BAB I
PENDAHULUAN
A.
Latar Belakang
Teologi Islam (ilm al-kalâm asy`ari), secara teoritis, menurut Hasan Hanafi, tidak
bisa dibuktikan secara ‘ilmiah’ maupun filosofis.1
Teologi yang bersifat dialektik lebih diarahkan untuk
mempertahankan doktrin dan memelihara kemurniannya, bukan
dialektika konsep tentang watak sosial dan sejarah, disamping
bahwa ilmu kalam juga sering disusun sebagai persembahan
kepada para penguasa, yang dianggap sebagai wakil Tuhan
di bumi. Sedemikian, hingga pemikiran teologi lepas dari
sejarah dan pembicaraan tentang manusia disamping cenderung
sebagai legitimasi bagi status quo daripada sebagai pembebas
dan penggerak manusia kearah kemandirian dan kesadaran.2
Selain itu, secara praktis, teologi tidak bisa menjadi ‘pandangan yang benar-benar hidup’ yang memberi motivasi tindakan dalam kehidupan konkrit manusia. Sebab, penyusunan teologi tidak didasarkan atas kesadaran murni dan nilai-nilai perbuatan manusia, sehingga muncul keterpecahan (split) antara keimanan
teoritik dan keimanan praktis dalam umat, yang pada gilirannya
melahirkan sikap-sikap moral ganda atau ‘singkritisme kepribadian’.
Fenomena sinkritis ini tampak jelas, menurut Hanafi,3
dengan adanya ‘faham’ keagamaan dan sekularisme (dalam
kebudayaan), tradisional dan modern (dalam peradaban), Timur
dan Barat (dalam politik), konservatisme dan progresivisme
(dalam sosial) dan kapitalisme dan sosialisme (dalam
ekonomi).
BAB II
PEMBAHASAN
A.

» Soal Latihan:
Nilailah apakah pernyataan (a), (b), dan (c) sesuai dengan kutipan halaman tentang teologi Islam di atas. Jawab ya atau tidak untuk tiap pernyataan dan sertakan kutipan persis dari teks yang menjadi penentunya.
(a) Menurut Hasan Hanafi, teologi Islam secara teoritis tidak bisa dibuktikan secara ilmiah maupun filosofis.
(b) Ilmu kalam sering disusun sebagai persembahan kepada rakyat biasa.
(c) Keterpecahan antara keimanan teoritik dan keimanan praktis melahirkan sikap moral ganda.

» Cuplikan Data:

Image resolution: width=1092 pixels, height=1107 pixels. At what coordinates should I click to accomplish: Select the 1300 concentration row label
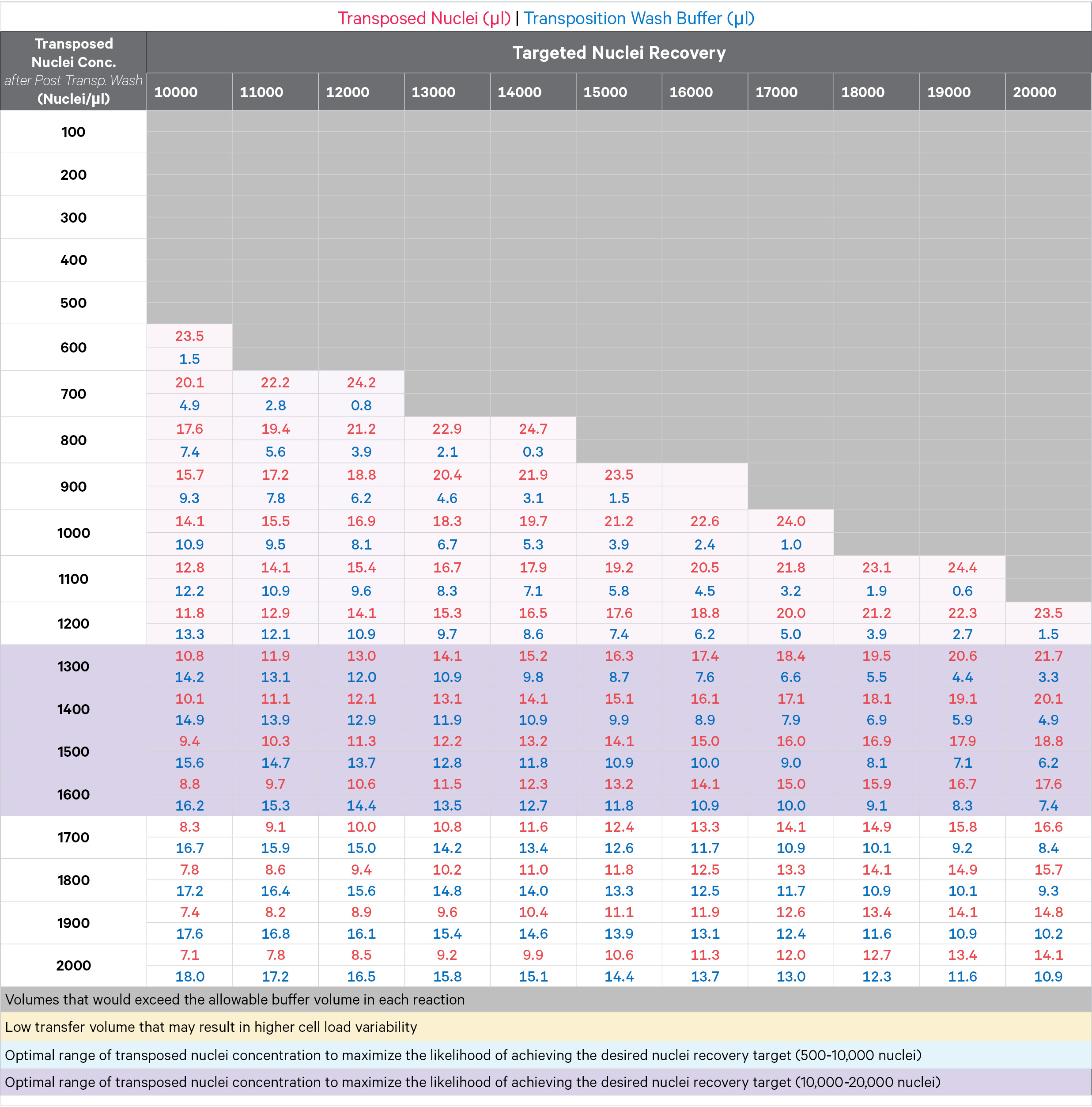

» Jawaban Tertulis:
(a) Ya. "tidak bisa dibuktikan secara ‘ilmiah’ maupun filosofis"
(b) Tidak. "ilmu kalam juga sering disusun sebagai persembahan kepada para penguasa, yang dianggap sebagai wakil Tuhan di bumi"
(c) Ya. "melahirkan sikap-sikap moral ganda atau ‘singkritisme kepribadian’"